The tell that you should be using tools: if you're doing string manipulation on model output to extract structured data, a tool would have given you that structure for free.
Practical Architecture Decisions
When we design AI agent systems for our clients, a few architectural patterns come up repeatedly:
Keep tool implementations thin. The tool function should do one thing - call the API, query the database, write the file. Don't put business logic in the tool implementation. The model handles the reasoning; your tools handle the execution.
Schema design matters. Clear parameter names, good descriptions, sensible defaults. The model reads your tool schema to decide how to call it. A parameter called q tells the model less than one called search_query. We've seen tool call accuracy improve meaningfully just from better schema descriptions.
Return useful errors. When a tool call fails, return a descriptive error message in the tool_result. The model can often recover from errors - retrying with different parameters, trying an alternative approach, or explaining to the user what went wrong. A generic "error occurred" wastes the model's ability to adapt.
Think about tool discovery. If your agent has 50 tools, the model has to read all 50 schemas to decide which one to use. That's a lot of input tokens. Consider grouping tools by domain and only including relevant tools based on context. Anthropic's tool_search server tool can help with this for large tool sets.

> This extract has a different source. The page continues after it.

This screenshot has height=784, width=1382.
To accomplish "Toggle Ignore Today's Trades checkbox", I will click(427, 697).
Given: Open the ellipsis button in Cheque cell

Parallel tool calls save time. Claude can return multiple tool_use blocks in a single response. If two tools are independent (looking up a customer while also checking inventory, for example), it'll call both at once. Your application should execute them in parallel rather than sequentially. This is one of those things that doesn't matter in development but makes a real difference at production scale.
The Honest Limitations
Tool use isn't perfect. Here's what to expect:
The model sometimes calls the wrong tool. With good schema design this is rare, but it happens. Your application should validate tool arguments before executing, especially for tools with side effects. You don't want a "send_email" tool firing because the model misunderstood the request.
Latency adds up. Each tool call is a round trip to your backend, plus the time for Claude to process the result and decide what to do next. A 5-step agentic loop with tools that each take 500ms adds 2.5 seconds just in tool execution, plus the API latency for each turn. For real-time user-facing agents, keep the tool chain short.

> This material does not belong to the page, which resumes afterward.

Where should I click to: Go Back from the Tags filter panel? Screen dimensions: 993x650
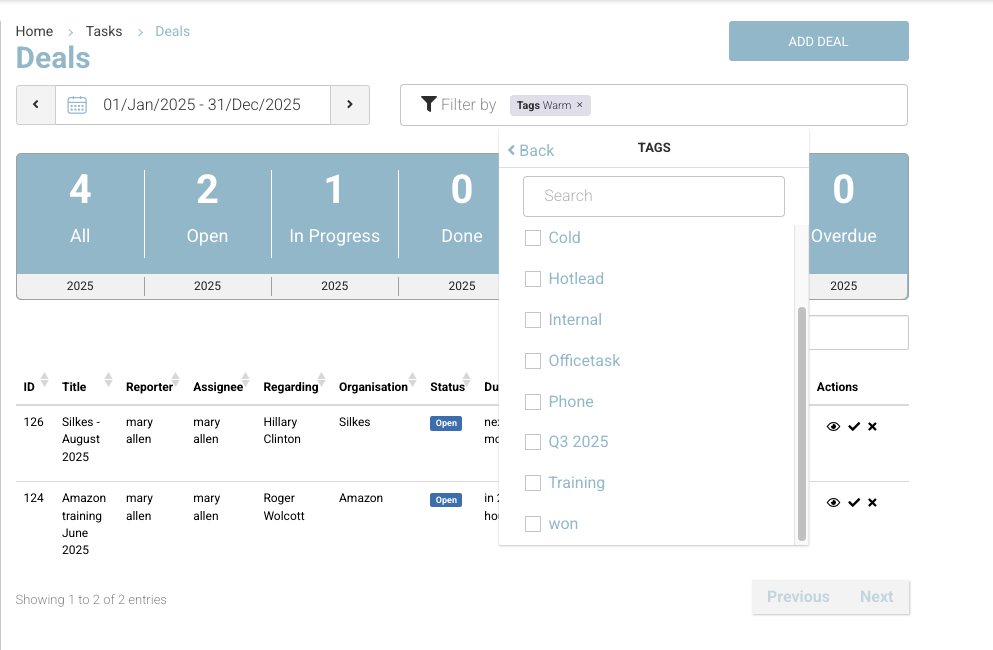click(530, 150)
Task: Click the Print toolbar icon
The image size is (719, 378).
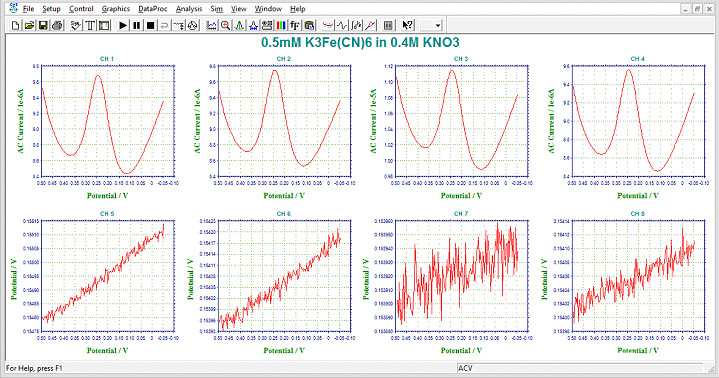Action: 57,25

Token costs scale with the loop. Every iteration of the agentic loop sends the full conversation history (including all previous tool calls and results) back to the API. Long tool chains with verbose results get expensive. Summarise tool results when you can, and set reasonable limits on conversation length.

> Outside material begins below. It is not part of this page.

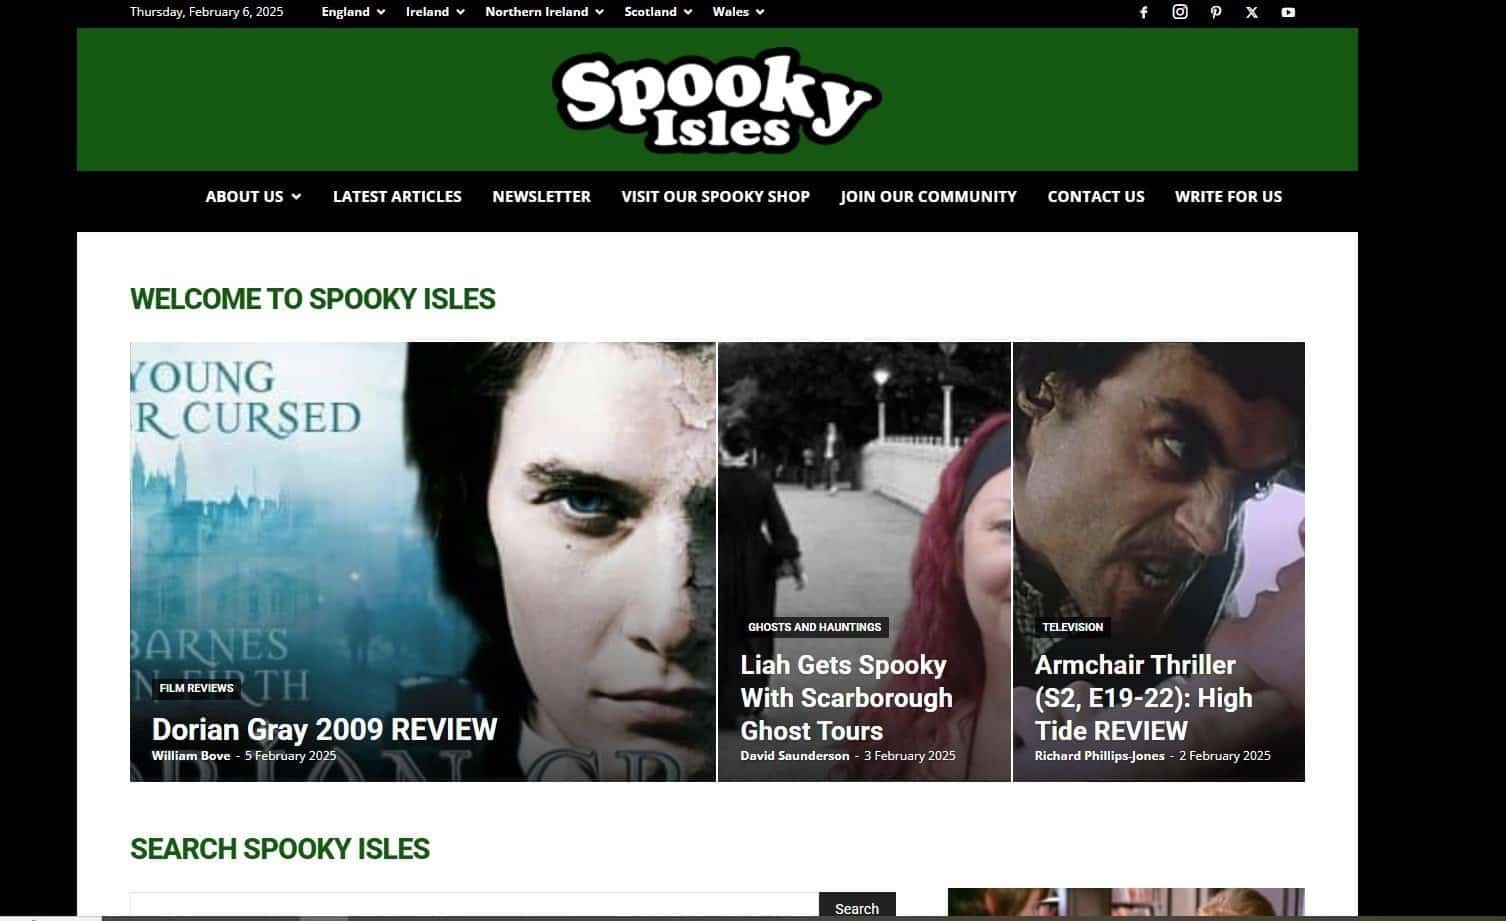1506x921 pixels.
Task: Click the Write For Us link
Action: click(x=1228, y=197)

Models can get stuck. Occasionally the model enters a loop where it keeps calling the same tool expecting different results. Your iteration cap handles this, but it's worth adding logic to detect repeated identical tool calls and break out early.
Where This Is Heading
Tool use is how AI moves from "interesting technology" to "useful business tool." The models will keep getting better at deciding when and how to call tools. The schemas will get richer. The execution environments will get faster. But the fundamental pattern - model reasons, code executes, results flow back - is settled.
For Australian organisations looking at AI agent development, understanding tool use is essential. It's the mechanism that lets your AI agent actually interact with your business systems instead of just talking about them. And once you've built your first tool-using agent that actually saves someone real time, you'll want to build ten more.
The documentation from Anthropic is solid. Read through the full guide on how tool use works for the technical details, then start with a simple agent - two or three tools, a clear use case, and a real user who'll give you honest feedback. That's how every good AI agent project starts.